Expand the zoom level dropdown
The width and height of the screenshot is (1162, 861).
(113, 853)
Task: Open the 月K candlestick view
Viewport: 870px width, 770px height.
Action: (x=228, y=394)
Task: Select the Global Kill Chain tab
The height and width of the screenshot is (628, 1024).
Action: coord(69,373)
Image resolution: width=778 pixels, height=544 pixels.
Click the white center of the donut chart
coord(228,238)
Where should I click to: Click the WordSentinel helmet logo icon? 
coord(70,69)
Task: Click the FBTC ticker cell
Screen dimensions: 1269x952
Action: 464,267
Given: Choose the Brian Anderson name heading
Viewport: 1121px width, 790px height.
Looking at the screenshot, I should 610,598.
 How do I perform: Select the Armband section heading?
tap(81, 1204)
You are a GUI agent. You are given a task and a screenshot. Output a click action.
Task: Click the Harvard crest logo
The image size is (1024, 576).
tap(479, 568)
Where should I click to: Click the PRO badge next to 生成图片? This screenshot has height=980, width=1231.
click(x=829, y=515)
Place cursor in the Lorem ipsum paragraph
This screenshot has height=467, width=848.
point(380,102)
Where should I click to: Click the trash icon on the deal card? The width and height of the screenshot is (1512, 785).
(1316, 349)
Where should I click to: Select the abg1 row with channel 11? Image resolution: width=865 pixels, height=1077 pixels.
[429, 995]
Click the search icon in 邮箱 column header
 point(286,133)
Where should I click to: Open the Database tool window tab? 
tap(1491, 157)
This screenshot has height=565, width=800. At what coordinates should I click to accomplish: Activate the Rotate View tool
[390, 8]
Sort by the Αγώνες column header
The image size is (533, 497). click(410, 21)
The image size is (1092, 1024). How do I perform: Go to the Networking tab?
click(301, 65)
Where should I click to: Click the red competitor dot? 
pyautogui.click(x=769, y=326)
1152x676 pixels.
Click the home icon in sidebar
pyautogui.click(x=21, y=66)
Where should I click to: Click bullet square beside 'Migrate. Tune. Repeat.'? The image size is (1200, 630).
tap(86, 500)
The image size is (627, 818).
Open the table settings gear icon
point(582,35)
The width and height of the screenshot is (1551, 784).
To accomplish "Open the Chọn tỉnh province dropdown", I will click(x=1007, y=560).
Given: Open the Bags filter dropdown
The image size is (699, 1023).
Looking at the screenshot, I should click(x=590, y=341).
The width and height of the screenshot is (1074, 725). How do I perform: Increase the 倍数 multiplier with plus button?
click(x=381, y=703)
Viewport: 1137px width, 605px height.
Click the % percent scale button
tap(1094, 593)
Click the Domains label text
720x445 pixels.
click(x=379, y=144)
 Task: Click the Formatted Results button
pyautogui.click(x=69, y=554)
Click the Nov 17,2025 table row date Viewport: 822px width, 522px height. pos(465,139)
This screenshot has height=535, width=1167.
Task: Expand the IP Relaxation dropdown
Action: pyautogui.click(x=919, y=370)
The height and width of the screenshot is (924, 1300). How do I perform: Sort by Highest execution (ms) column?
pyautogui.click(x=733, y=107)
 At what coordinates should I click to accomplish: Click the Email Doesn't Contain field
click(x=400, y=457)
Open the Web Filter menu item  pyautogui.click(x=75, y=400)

-------------------------

• _YOUR INSTRUCTIONS_:
Nothing is to be left out, and every entry is to be transcribed exactly.

• _ANSWER TO THIS TASK_:
Expand the zoom level dropdown
The width and height of the screenshot is (1162, 861).
(113, 853)
Task: Open the 月K candlestick view
Viewport: 870px width, 770px height.
Action: (x=228, y=394)
Task: Select the Global Kill Chain tab
The height and width of the screenshot is (628, 1024).
Action: coord(69,373)
Image resolution: width=778 pixels, height=544 pixels.
Click the white center of the donut chart
coord(228,238)
Where should I click to: Click the WordSentinel helmet logo icon? 
coord(70,69)
Task: Click the FBTC ticker cell
Screen dimensions: 1269x952
Action: 464,267
Given: Choose the Brian Anderson name heading
Viewport: 1121px width, 790px height.
Looking at the screenshot, I should 610,598.
 How do I perform: Select the Armband section heading?
tap(81, 1204)
You are a GUI agent. You are given a task and a screenshot. Output a click action.
Task: Click the Harvard crest logo
The image size is (1024, 576).
tap(479, 568)
Where should I click to: Click the PRO badge next to 生成图片? This screenshot has height=980, width=1231.
click(x=829, y=515)
Place cursor in the Lorem ipsum paragraph
This screenshot has height=467, width=848.
point(380,102)
Where should I click to: Click the trash icon on the deal card? The width and height of the screenshot is (1512, 785).
(1316, 349)
Where should I click to: Select the abg1 row with channel 11? Image resolution: width=865 pixels, height=1077 pixels.
[429, 995]
Click the search icon in 邮箱 column header
 point(286,133)
Where should I click to: Open the Database tool window tab? 
tap(1491, 157)
This screenshot has height=565, width=800. At what coordinates should I click to accomplish: Activate the Rotate View tool
[390, 8]
Sort by the Αγώνες column header
The image size is (533, 497). click(410, 21)
The image size is (1092, 1024). How do I perform: Go to the Networking tab?
click(301, 65)
Where should I click to: Click the red competitor dot? 
pyautogui.click(x=769, y=326)
1152x676 pixels.
Click the home icon in sidebar
pyautogui.click(x=21, y=66)
Where should I click to: Click bullet square beside 'Migrate. Tune. Repeat.'? The image size is (1200, 630).
tap(86, 500)
The image size is (627, 818).
Open the table settings gear icon
point(582,35)
The width and height of the screenshot is (1551, 784).
To accomplish "Open the Chọn tỉnh province dropdown", I will click(x=1007, y=560).
Given: Open the Bags filter dropdown
The image size is (699, 1023).
Looking at the screenshot, I should click(x=590, y=341).
The width and height of the screenshot is (1074, 725). How do I perform: Increase the 倍数 multiplier with plus button?
click(x=381, y=703)
Viewport: 1137px width, 605px height.
Click the % percent scale button
tap(1094, 593)
Click the Domains label text
720x445 pixels.
click(x=379, y=144)
 Task: Click the Formatted Results button
pyautogui.click(x=69, y=554)
Click the Nov 17,2025 table row date Viewport: 822px width, 522px height. pos(465,139)
This screenshot has height=535, width=1167.
Task: Expand the IP Relaxation dropdown
Action: pyautogui.click(x=919, y=370)
The height and width of the screenshot is (924, 1300). How do I perform: Sort by Highest execution (ms) column?
pyautogui.click(x=733, y=107)
 At what coordinates should I click to accomplish: Click the Email Doesn't Contain field
click(x=400, y=457)
Open the Web Filter menu item  pyautogui.click(x=75, y=400)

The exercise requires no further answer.